El orgullo sanjuanino no tiene fronteras, y así lo demostró Eduardo Figueroa, el ingeniero aeroespacial que hoy forma parte de los proyectos más ambiciosos de Europa y decidió regresar por unos días a su Jáchal natal. Su historia, que comenzó en las aulas de la Escuela Industrial, hoy lo tiene como protagonista en el desarrollo del cohete Ariane 6 en Francia, uno de los hitos científicos más importantes de la década.

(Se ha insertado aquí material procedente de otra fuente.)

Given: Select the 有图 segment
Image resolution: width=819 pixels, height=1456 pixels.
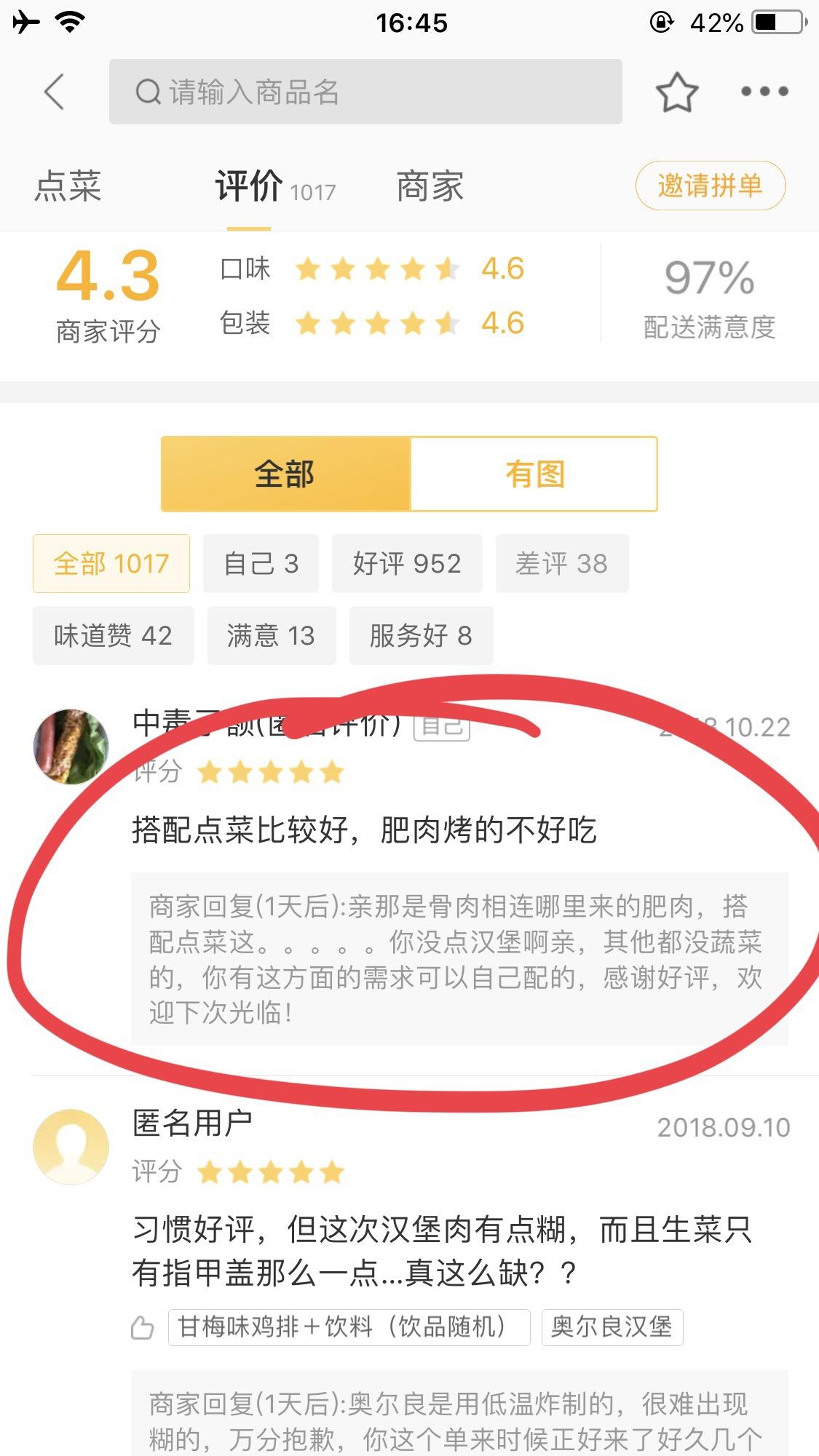Looking at the screenshot, I should 534,474.
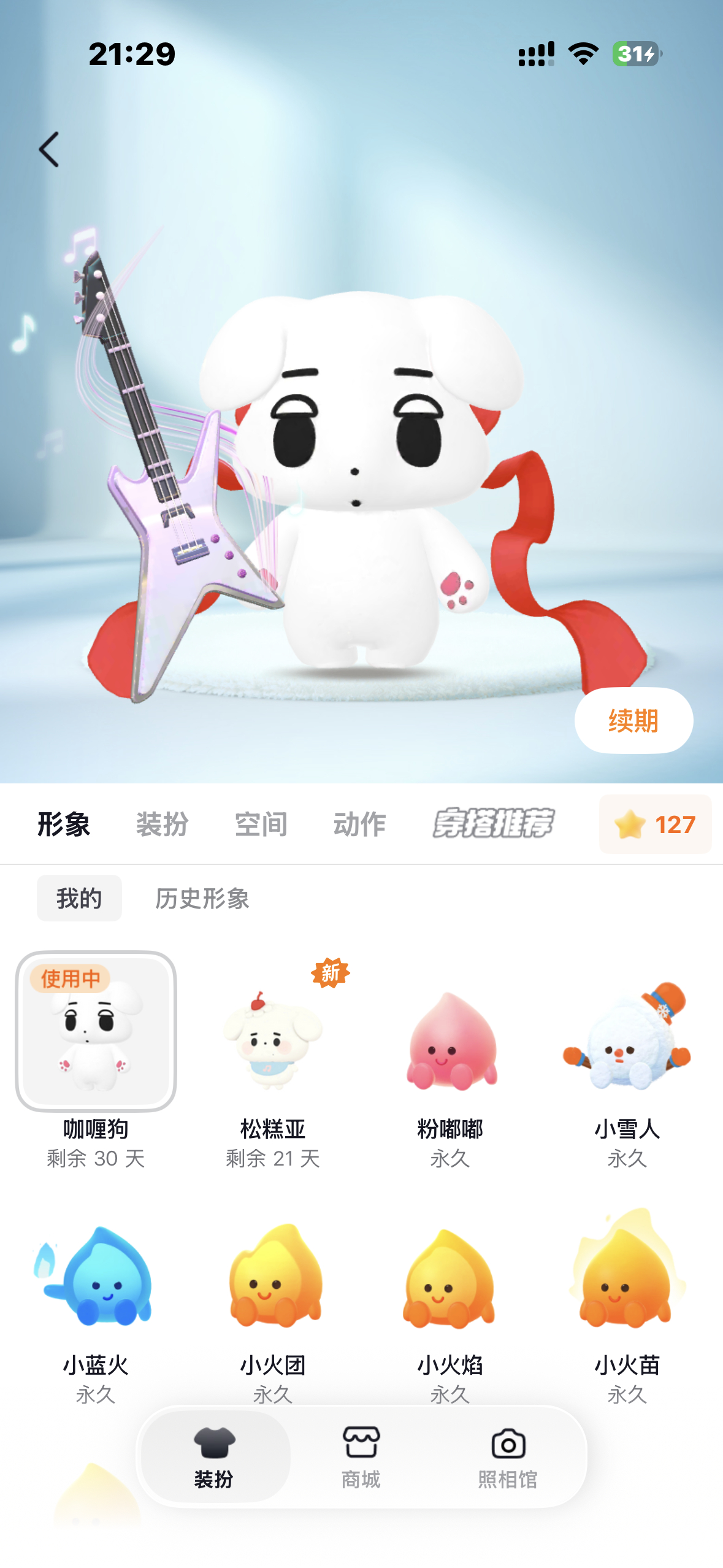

Un camino marcado por la excelencia
Eduardo no olvida sus raíces. Tras formarse en la educación pública y especializarse en el exterior, su talento lo llevó a integrarse en ArianeGroup, la empresa líder en transporte espacial europeo. Allí, desempeña un rol clave en la ingeniería de los lanzadores que colocan satélites en órbita, un trabajo que lo sitúa en la élite de la ciencia mundial pero que, según sus propias palabras, no sería posible sin la base técnica que recibió en San Juan.

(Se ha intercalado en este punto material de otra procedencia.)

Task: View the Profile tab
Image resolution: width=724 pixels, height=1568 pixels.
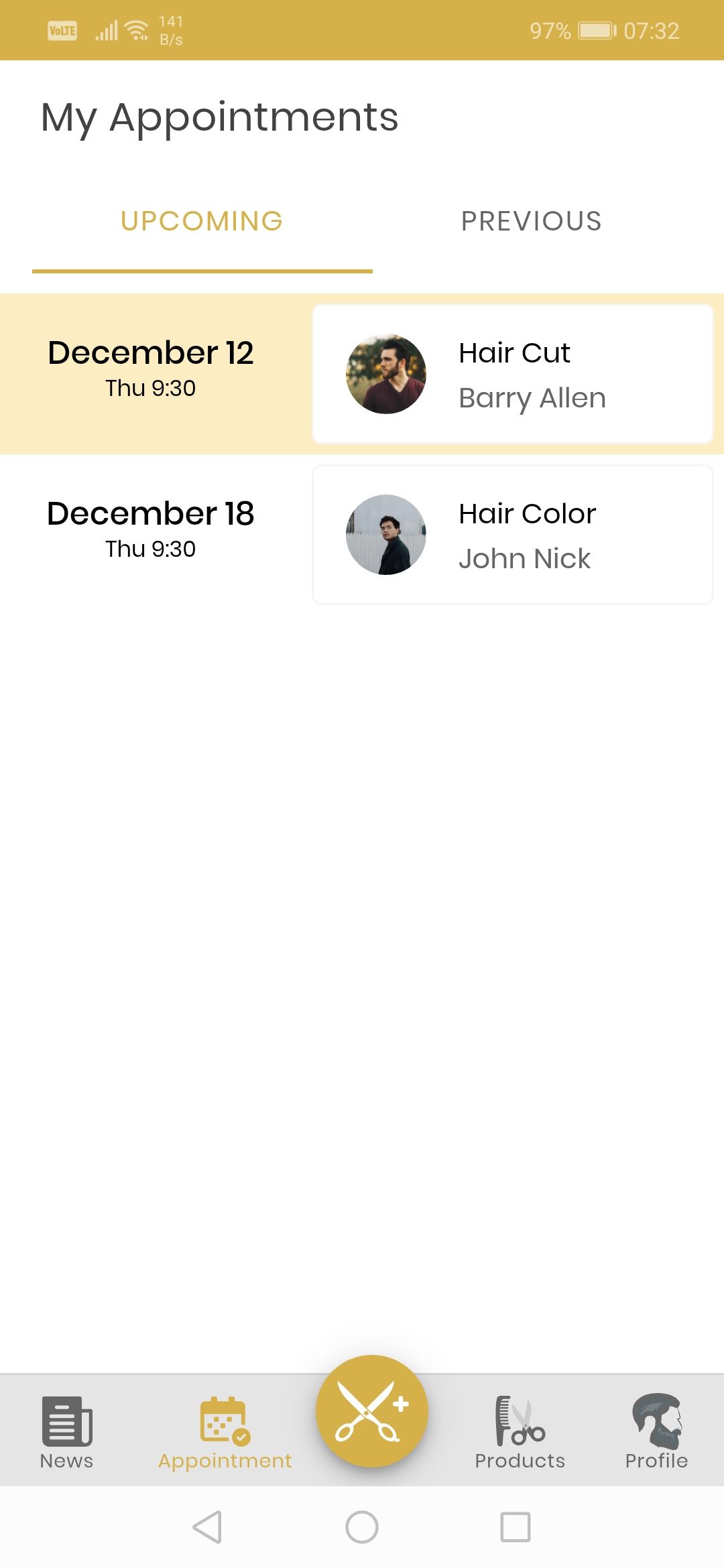Action: pyautogui.click(x=656, y=1431)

El regreso al pago: inspiración para las nuevas generaciones
Su visita al departamento no fue solo para reencontrarse con su familia. El ingeniero aprovechó su estadía para recorrer su antigua escuela y brindar charlas motivacionales a jóvenes estudiantes que sueñan con seguir sus pasos. «El mensaje es que se puede; con esfuerzo y estudio, los límites no existen», expresó emocionado ante el cálido recibimiento de una comunidad que lo trató como a un verdadero héroe local.

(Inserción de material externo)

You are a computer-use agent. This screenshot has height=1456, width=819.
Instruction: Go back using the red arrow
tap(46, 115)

Embajador de San Juan en el mundo
Para Figueroa, trabajar en la industria aeroespacial francesa es un desafío diario, pero asegura que lleva la identidad sanjuanina en cada proyecto. Su presencia en la provincia despertó un verdadero furor, recordándonos que el talento jachallero tiene capacidad para alcanzar las estrellas sin perder nunca la sencillez y el profundo amor por su lugar de origen.